• **PASSAGE SOURCE**
====

Il ne s’agit pas de positions antisémites, comme l’affirment certains, c’est « ridicule et insultant », insiste Alexis Deswaef : « le droit international est notre boussole à tous, pour protéger inconditionnellement les civils. De telles accusations visent à tirer sur le messager au lieu de résoudre le problème. Il ne s’agit certainement pas de soutien au terrorisme car l’usage de ce terme est un détournement d’une législation antiterroriste afin de réduire au silence les opposants aux politiques d’extrême-droite et génocidaires du gouvernement israélien. (6)

Président de l’Association belgo-palestinienne (ABP), Pierre Galand a lui-aussi fustigé cette Union européenne qui interdit aux Russes l’entrée sur son territoire mais pas aux Israéliens, qui ne brise pas le blocus de Gaza mais est capable de protéger les marchandises transportées par bateau sur la Mer Rouge en bombardant des Houthis yéménites. « La lutte et la résistance du peuple palestinien a remis à l’agenda la centralité de cette cause pour tous les citoyens de la planète. Sans cela, il nous sera impossible d’assurer notre coexistence avec les peuples de la Méditerranée. »

====

• **DONNÉES FOURNIES**
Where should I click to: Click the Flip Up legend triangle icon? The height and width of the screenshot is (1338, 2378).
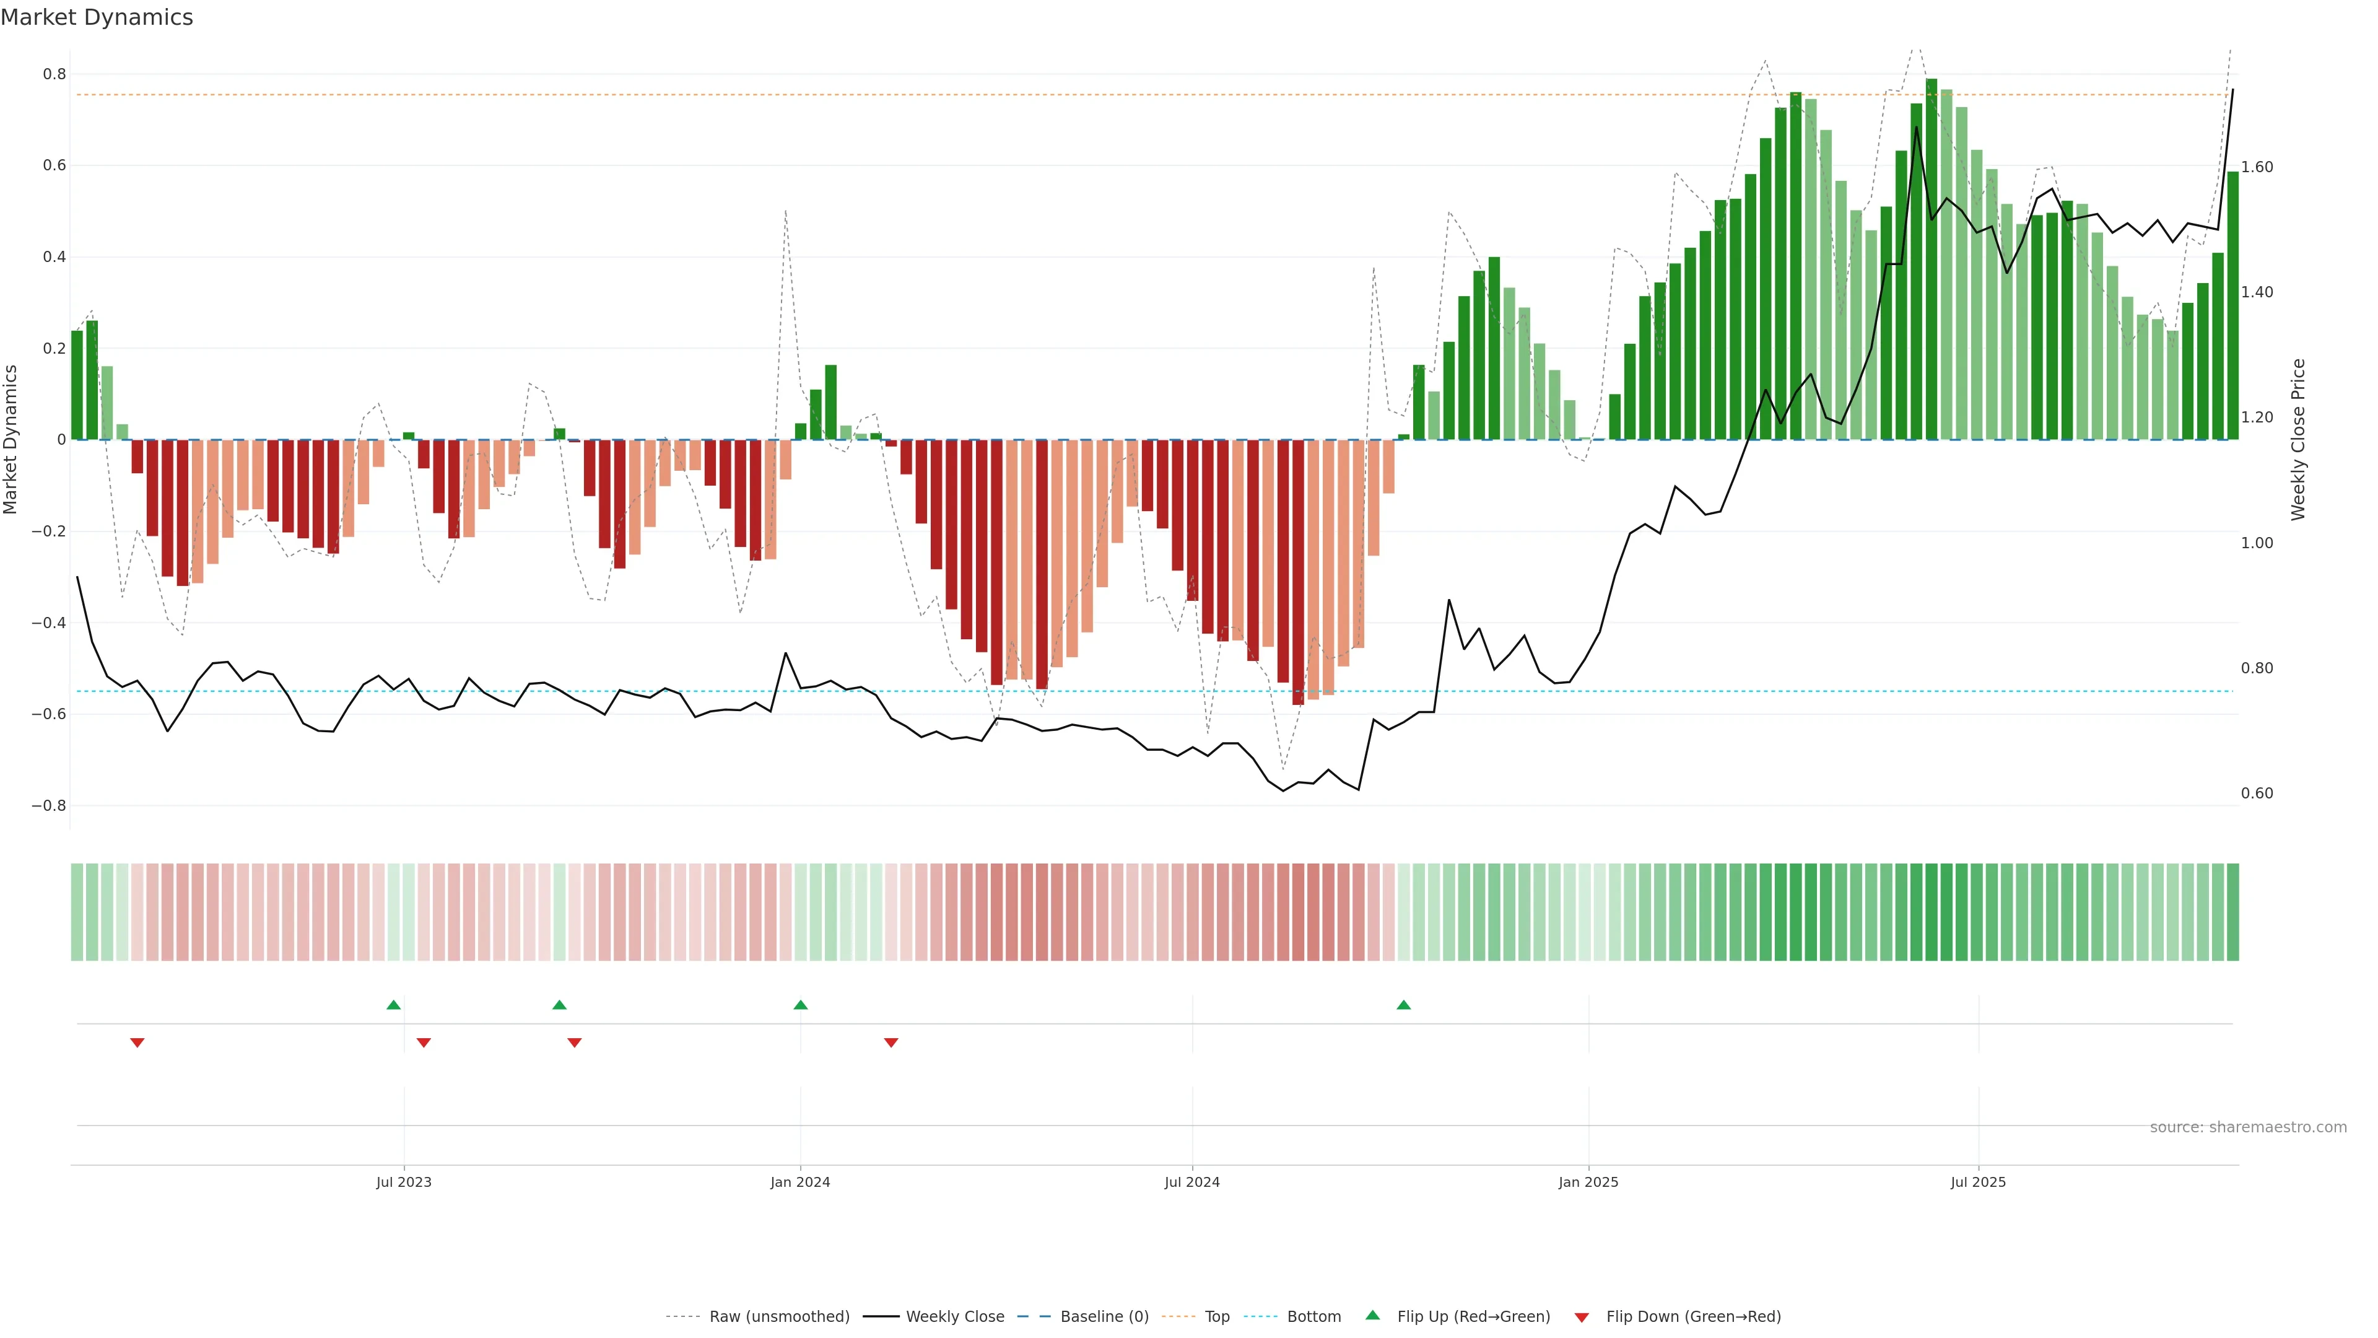1373,1315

====

• **OBJECTIF**
Reproduisez à l'identique le passage source, de « Il ne s’agit pas » jusqu'à « gouvernement israélien. (6) » inclus.

• **RÉSULTAT FINAL**
Il ne s’agit pas de positions antisémites, comme l’affirment certains, c’est « ridicule et insultant », insiste Alexis Deswaef : « le droit international est notre boussole à tous, pour protéger inconditionnellement les civils. De telles accusations visent à tirer sur le messager au lieu de résoudre le problème. Il ne s’agit certainement pas de soutien au terrorisme car l’usage de ce terme est un détournement d’une législation antiterroriste afin de réduire au silence les opposants aux politiques d’extrême-droite et génocidaires du gouvernement israélien. (6)